··· GIVEN DATA ···

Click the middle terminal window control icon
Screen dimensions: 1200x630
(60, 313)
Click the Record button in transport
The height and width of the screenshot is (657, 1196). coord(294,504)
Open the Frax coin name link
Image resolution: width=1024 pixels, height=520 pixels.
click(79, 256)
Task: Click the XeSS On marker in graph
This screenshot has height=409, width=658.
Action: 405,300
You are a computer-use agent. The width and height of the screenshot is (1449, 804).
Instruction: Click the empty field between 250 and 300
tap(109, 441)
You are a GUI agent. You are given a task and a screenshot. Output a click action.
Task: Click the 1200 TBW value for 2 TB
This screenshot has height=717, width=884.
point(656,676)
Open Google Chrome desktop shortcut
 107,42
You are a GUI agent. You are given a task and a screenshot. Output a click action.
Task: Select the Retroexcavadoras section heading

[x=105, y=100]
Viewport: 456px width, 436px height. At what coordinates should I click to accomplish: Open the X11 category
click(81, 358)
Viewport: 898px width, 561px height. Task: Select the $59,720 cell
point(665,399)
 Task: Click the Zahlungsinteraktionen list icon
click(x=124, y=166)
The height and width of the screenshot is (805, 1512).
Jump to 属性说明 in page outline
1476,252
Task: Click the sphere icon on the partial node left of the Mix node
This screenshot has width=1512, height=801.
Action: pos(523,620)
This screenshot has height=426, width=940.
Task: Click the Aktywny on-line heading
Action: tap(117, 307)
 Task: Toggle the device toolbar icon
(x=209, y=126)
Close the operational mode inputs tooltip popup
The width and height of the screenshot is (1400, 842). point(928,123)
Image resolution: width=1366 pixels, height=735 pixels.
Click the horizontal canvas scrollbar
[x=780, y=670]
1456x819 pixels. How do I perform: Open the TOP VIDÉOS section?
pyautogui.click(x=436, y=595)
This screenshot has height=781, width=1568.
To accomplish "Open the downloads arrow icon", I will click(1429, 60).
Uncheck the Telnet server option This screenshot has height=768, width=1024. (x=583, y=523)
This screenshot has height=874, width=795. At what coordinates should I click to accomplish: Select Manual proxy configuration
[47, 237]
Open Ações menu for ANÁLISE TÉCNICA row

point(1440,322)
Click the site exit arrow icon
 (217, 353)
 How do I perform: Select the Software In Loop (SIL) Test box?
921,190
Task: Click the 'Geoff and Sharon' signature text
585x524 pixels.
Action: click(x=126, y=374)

···

**TASK GOAL**
Looking at the data above, write out exactly the lines that start at the one containing "Image resolution: width=1366" and end at the one containing "Uncheck the Telnet"; include both and nothing beyond.

**REPLY TO THE EXERCISE**
Image resolution: width=1366 pixels, height=735 pixels.
Click the horizontal canvas scrollbar
[x=780, y=670]
1456x819 pixels. How do I perform: Open the TOP VIDÉOS section?
pyautogui.click(x=436, y=595)
This screenshot has height=781, width=1568.
To accomplish "Open the downloads arrow icon", I will click(1429, 60).
Uncheck the Telnet server option This screenshot has height=768, width=1024. (x=583, y=523)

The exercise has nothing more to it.